Dataset entries
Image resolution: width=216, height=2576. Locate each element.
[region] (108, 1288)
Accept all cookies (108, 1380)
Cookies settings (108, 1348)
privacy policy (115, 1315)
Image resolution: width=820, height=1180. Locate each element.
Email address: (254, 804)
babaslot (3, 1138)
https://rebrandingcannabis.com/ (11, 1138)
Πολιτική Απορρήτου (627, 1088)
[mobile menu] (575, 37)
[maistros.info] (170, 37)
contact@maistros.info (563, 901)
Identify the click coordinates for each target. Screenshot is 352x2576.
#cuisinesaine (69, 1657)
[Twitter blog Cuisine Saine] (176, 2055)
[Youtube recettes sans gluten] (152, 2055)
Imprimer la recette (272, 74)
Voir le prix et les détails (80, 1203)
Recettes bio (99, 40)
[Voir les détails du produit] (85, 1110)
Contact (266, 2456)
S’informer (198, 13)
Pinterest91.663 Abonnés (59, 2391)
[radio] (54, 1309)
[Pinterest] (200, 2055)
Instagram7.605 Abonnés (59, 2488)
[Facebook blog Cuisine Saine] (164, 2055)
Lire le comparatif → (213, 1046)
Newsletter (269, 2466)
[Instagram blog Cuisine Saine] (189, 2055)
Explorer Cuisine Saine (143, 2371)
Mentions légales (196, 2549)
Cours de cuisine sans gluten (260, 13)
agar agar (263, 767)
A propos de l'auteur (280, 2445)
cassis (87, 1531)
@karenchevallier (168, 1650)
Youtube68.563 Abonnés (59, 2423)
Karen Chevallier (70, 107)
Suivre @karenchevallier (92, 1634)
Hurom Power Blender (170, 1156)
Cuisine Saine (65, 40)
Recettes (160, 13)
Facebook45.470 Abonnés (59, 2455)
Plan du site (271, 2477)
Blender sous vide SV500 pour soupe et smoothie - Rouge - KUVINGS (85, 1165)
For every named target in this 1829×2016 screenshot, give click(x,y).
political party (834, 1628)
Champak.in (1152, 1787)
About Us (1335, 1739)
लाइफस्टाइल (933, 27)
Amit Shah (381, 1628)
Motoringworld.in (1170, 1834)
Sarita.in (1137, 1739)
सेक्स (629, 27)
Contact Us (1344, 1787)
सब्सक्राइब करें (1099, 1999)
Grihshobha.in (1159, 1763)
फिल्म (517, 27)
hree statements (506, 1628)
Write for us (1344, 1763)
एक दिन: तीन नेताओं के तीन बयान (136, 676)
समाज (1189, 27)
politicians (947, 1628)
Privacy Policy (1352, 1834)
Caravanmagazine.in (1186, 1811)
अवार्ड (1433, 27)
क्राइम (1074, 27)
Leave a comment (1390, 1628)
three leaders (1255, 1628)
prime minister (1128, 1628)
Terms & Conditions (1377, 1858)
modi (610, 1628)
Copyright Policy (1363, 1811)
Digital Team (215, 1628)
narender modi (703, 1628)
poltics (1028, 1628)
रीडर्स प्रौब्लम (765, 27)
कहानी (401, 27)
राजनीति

# Task prompt
For the data shown above, give the number of lines where the word "Voir" appears, and nothing else.

# Solved exercise
2